Yearly Archives: 2014

Verification of Social Media Content for News

@SNOW/WWW, 2014, by Christina Boididou, Symeon Papadopoulos, Nic Newman, Steve Schifferes, Yiannis Kompatsiaris

Over the last few years, social media has become a primary news source.  On a range of stories such as disasters and political uprisings social networks are routinely the place where news is broken first – through eyewitness reports via text, pictures and videos.

The Hudson River plane crash in 2009 was an early example of how a mobile phone picture can be distributed to a global audience within seconds. Since then, user-generated content posted to social networks like Twitter, Facebook, and YouTube has shaped coverage of a variety of news events including the death of Osama Bin Laden in 2010, the Japanese earthquake of 2011, and the popular uprisings in the middle-east. During Hurricane Sandy in 2012, users of Instagram—a social photo sharing site—posted 10 photographs a second of the devastation, with around half a million photos being posted in total.

But amid this deluge of information, we also find a large number of fakes. Analysis by the Guardian newspaper suggested up to 15% of the most shared items during Hurricane Sandy were misleading or deliberately falsified. Many of these were picked up by the mainstream media and given added credibility – at least for a while.

blog_fig1a blog_fig1b

Figure 1: Fake Hurricane Sandy pictures sent in social media

Over the years there have been a number of similar well-documented cases.  Following the death of Osama Bin Laden in May 2011, ‘PhotoShopped’ pictures purporting to show his dead body were distributed on social media and picked up by newspapers, news websites, and TV stations, potentially inflaming passions in the region. In the December 2012 Connecticut school shootings, news agency and TV outlets misidentified the gunman to millions of readers and viewers, based on false information in social media. Following the Boston Marathon bombings in April 2013, social media tried to crowdsource the identification of the perpetrators with unsatisfactory results.



Figure 2: Twitter users make wrong assumptions around the identity of the Boston Bombing (April 2013)
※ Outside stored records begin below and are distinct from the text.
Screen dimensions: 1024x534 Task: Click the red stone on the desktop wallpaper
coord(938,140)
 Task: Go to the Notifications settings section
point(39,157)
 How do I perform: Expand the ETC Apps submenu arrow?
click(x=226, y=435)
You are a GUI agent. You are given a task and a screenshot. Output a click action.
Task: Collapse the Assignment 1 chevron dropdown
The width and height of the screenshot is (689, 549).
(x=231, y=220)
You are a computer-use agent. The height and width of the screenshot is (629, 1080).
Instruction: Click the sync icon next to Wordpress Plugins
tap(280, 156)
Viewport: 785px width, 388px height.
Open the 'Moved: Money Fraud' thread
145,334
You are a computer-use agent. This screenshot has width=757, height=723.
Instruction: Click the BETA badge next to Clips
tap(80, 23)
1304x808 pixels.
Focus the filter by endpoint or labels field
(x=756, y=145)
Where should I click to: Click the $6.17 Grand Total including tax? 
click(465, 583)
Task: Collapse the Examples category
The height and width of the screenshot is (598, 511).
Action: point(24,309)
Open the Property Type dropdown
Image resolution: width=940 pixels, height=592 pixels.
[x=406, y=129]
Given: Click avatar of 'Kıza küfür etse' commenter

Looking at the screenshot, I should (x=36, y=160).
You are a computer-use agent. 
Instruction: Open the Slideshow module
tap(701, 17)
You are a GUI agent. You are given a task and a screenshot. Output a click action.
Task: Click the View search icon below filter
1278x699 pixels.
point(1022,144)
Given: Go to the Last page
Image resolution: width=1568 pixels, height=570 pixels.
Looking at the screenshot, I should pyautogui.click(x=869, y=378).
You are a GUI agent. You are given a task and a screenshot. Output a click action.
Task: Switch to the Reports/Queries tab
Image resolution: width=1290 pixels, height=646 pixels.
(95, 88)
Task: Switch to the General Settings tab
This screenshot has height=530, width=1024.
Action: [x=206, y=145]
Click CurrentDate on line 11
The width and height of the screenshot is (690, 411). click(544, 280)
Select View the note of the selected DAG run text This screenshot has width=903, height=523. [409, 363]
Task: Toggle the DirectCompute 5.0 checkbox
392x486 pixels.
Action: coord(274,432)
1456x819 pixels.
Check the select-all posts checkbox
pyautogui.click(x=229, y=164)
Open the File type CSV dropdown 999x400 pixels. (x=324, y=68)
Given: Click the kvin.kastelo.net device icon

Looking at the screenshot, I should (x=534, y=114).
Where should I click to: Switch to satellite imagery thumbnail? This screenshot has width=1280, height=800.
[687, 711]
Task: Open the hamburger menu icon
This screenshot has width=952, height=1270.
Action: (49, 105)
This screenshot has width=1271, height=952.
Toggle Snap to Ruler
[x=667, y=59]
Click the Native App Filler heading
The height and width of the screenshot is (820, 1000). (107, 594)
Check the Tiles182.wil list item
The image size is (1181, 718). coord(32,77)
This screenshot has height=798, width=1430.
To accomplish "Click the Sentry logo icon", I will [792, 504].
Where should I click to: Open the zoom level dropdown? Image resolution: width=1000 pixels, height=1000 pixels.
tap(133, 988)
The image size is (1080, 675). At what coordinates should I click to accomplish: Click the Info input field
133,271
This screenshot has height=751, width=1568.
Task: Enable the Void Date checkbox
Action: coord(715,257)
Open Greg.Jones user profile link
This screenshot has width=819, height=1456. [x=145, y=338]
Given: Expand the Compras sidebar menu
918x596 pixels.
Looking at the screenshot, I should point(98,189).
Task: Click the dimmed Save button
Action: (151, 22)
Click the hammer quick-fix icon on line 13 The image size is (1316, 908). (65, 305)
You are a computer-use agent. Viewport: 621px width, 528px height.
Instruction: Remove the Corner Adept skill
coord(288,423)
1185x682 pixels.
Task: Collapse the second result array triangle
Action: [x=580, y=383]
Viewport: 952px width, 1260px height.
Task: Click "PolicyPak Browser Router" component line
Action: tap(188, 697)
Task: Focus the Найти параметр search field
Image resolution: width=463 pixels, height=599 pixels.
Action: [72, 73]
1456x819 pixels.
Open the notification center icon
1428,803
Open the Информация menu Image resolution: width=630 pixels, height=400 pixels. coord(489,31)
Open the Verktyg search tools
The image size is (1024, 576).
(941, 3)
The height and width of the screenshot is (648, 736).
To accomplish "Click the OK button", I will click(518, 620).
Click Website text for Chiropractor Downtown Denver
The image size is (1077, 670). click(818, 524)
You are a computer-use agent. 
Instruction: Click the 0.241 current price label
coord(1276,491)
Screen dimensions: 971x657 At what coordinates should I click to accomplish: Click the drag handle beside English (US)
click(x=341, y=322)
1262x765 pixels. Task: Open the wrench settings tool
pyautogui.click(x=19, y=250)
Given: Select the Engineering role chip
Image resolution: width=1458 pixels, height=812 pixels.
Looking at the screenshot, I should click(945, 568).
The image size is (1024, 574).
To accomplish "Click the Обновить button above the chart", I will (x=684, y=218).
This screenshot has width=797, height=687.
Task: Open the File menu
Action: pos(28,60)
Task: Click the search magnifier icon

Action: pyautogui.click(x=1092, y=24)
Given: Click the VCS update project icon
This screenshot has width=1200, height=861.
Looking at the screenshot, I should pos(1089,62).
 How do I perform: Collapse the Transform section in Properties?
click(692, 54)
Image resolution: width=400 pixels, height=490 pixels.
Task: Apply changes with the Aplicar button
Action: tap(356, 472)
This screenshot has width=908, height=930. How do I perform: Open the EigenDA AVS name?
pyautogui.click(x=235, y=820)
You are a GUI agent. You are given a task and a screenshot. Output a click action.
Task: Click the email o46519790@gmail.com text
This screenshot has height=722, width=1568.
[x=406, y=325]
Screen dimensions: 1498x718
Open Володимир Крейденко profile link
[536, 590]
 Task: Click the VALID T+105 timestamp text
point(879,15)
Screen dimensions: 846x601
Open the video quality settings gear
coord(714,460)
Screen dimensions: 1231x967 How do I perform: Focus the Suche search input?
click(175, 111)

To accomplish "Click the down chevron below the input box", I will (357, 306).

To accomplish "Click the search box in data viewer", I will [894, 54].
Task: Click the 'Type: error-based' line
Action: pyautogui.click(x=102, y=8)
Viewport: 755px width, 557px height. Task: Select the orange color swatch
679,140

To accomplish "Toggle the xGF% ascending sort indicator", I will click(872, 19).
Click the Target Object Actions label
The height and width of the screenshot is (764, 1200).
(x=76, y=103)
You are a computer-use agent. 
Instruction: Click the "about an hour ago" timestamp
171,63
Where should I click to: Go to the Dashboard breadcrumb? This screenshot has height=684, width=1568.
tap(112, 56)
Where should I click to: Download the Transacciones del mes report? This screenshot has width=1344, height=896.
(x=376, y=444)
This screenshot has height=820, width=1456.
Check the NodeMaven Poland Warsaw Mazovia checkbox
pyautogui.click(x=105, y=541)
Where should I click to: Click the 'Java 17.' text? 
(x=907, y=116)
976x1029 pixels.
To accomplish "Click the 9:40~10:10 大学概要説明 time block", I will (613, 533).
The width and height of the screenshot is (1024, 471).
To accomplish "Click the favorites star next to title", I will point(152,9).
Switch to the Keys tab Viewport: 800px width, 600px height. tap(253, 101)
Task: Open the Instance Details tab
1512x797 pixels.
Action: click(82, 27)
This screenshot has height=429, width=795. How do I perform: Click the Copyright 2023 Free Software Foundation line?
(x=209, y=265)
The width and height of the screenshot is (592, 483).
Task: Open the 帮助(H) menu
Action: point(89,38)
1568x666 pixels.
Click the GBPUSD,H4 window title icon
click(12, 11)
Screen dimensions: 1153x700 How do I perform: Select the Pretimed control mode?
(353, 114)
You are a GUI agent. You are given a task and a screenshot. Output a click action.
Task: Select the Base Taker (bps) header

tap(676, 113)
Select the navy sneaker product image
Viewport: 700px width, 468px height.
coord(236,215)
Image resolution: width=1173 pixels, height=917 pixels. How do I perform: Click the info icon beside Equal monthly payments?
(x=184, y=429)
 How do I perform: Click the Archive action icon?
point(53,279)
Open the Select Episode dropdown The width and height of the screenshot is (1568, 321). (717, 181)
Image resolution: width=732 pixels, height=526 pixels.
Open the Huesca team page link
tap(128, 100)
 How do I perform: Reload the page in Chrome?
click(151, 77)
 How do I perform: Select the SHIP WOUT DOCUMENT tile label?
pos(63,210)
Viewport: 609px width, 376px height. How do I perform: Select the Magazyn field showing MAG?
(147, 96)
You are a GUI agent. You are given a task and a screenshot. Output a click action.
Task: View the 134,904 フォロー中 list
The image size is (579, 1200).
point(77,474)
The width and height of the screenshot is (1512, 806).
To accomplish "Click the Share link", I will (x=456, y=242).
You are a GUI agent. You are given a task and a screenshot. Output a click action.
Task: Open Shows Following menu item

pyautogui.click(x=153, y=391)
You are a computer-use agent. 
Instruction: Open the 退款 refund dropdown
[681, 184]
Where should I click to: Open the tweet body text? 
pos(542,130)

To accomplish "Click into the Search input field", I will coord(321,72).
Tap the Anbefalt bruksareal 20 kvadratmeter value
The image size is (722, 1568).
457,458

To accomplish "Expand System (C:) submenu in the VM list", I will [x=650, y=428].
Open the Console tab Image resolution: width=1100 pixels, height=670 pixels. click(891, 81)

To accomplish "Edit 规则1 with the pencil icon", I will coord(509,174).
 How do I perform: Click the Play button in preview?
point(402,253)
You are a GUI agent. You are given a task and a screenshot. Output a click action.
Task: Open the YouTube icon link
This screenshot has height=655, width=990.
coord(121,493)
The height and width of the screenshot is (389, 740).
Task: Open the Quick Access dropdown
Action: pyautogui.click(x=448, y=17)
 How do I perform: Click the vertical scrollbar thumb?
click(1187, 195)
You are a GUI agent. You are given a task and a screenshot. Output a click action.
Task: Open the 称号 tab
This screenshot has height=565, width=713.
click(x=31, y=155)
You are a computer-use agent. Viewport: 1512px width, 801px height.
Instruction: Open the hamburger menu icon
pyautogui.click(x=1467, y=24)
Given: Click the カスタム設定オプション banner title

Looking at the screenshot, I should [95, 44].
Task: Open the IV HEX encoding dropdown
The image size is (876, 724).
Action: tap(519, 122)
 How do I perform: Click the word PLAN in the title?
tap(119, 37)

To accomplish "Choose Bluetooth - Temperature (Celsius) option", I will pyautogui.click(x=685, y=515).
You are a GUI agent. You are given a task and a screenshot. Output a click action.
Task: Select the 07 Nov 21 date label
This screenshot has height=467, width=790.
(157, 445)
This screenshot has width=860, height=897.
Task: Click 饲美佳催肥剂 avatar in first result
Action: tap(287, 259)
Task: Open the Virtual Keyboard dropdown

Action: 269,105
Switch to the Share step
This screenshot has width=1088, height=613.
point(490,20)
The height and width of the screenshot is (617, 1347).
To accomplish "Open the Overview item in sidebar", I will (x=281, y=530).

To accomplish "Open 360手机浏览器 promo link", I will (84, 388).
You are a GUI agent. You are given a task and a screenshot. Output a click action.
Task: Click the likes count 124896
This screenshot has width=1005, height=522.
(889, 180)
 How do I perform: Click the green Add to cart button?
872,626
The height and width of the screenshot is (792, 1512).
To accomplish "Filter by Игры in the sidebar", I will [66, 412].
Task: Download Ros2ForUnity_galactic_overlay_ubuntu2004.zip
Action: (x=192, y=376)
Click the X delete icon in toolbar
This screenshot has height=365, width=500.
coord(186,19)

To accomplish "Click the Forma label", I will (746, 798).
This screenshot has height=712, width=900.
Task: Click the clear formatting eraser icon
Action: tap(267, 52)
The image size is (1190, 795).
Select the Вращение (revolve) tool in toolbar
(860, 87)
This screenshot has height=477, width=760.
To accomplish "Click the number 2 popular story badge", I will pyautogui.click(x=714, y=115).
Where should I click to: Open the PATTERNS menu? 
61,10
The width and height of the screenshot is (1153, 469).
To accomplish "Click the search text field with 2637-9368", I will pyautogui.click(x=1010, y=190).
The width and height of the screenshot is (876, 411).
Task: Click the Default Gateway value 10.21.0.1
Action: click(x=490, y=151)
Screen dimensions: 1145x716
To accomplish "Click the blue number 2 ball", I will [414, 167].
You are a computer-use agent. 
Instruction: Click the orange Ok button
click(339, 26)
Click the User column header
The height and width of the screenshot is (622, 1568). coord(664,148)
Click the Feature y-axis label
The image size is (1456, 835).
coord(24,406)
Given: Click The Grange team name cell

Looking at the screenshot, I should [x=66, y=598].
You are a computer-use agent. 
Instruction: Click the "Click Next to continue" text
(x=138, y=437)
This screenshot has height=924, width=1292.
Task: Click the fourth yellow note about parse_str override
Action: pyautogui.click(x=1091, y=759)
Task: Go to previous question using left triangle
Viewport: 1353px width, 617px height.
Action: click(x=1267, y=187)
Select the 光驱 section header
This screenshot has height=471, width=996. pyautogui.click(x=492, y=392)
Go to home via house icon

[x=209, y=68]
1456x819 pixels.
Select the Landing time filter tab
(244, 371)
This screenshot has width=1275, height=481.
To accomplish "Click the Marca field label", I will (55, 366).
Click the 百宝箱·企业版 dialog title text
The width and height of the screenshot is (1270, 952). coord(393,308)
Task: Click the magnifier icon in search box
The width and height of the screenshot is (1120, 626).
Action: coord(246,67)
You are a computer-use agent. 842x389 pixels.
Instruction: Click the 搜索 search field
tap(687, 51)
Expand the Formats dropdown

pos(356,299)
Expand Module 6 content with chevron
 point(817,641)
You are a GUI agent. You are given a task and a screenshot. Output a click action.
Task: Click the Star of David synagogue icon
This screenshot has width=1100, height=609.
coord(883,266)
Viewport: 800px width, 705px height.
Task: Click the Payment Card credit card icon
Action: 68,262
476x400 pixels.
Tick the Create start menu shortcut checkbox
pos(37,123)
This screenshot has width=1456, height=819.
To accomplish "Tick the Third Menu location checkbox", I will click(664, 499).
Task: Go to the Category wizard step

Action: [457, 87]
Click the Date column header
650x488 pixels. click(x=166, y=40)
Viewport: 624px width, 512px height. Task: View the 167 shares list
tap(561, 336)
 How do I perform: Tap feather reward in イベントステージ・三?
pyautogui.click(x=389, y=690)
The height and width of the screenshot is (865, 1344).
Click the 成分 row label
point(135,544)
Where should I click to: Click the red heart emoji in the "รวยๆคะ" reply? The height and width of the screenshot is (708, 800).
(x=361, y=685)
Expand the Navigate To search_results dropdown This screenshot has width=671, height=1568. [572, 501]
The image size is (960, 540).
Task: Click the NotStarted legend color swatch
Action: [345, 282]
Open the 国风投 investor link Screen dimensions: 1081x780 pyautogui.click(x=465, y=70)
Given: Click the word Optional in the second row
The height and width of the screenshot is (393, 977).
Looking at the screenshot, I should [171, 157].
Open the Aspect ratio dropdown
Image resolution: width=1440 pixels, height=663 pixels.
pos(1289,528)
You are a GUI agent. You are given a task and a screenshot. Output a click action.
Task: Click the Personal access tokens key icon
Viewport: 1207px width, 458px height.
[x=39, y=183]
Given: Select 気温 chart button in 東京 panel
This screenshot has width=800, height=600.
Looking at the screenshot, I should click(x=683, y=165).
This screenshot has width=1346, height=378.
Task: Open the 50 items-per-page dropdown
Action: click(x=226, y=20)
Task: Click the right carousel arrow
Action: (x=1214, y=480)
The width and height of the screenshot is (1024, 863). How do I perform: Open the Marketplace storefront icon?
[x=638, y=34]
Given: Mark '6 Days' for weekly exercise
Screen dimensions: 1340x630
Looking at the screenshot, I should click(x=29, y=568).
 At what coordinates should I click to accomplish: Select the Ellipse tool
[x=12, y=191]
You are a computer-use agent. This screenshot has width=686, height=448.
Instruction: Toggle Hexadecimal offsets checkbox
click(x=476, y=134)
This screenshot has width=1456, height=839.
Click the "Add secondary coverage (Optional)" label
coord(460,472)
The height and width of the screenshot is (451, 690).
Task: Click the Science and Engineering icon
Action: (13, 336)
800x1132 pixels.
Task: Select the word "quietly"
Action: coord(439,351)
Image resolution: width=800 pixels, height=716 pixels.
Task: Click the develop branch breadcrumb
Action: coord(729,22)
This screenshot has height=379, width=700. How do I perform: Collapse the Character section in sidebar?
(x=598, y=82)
Reddit, Twitter and 4Chan contained information that wrongly identified innocent people – causing great distress to these individuals as well as friends and family. Posting fake pictures can also cause unnecessary alarm among the general public. Images that purported to show sharks in New York City were posted at the height of Hurricane Sandy. A giant creature washed up on a California beach was linked to effects of radiation from the Fukushima nuclear plant in 2011.

Such incidents have led to increasing concerns about the reliability of news in social networks. Journalists are looking to quickly identify relevant information and trusted sources, but how can they also quickly spot misinformation, faked pictures, and the setting of false trails? Without tackling these issues the use of social media as a source of news will be increasingly problematic.

So what can be done? In other domains researchers have been able to help mitigate the effects of false and potentially damaging information. The problem of email and web spam in the 1990s led to a series of new and increasingly effective approaches to combatting the problem. Link-based and content-based dependencies among Web pages were used (Castillo et al. [1]) to develop an automated way to predict and identify spam and irrelevant content. Other studies (Seo et al. [2]) noted that false claims in social media tend to come from a small number of unreliable sources – so research has focused on how to identify this small group of users.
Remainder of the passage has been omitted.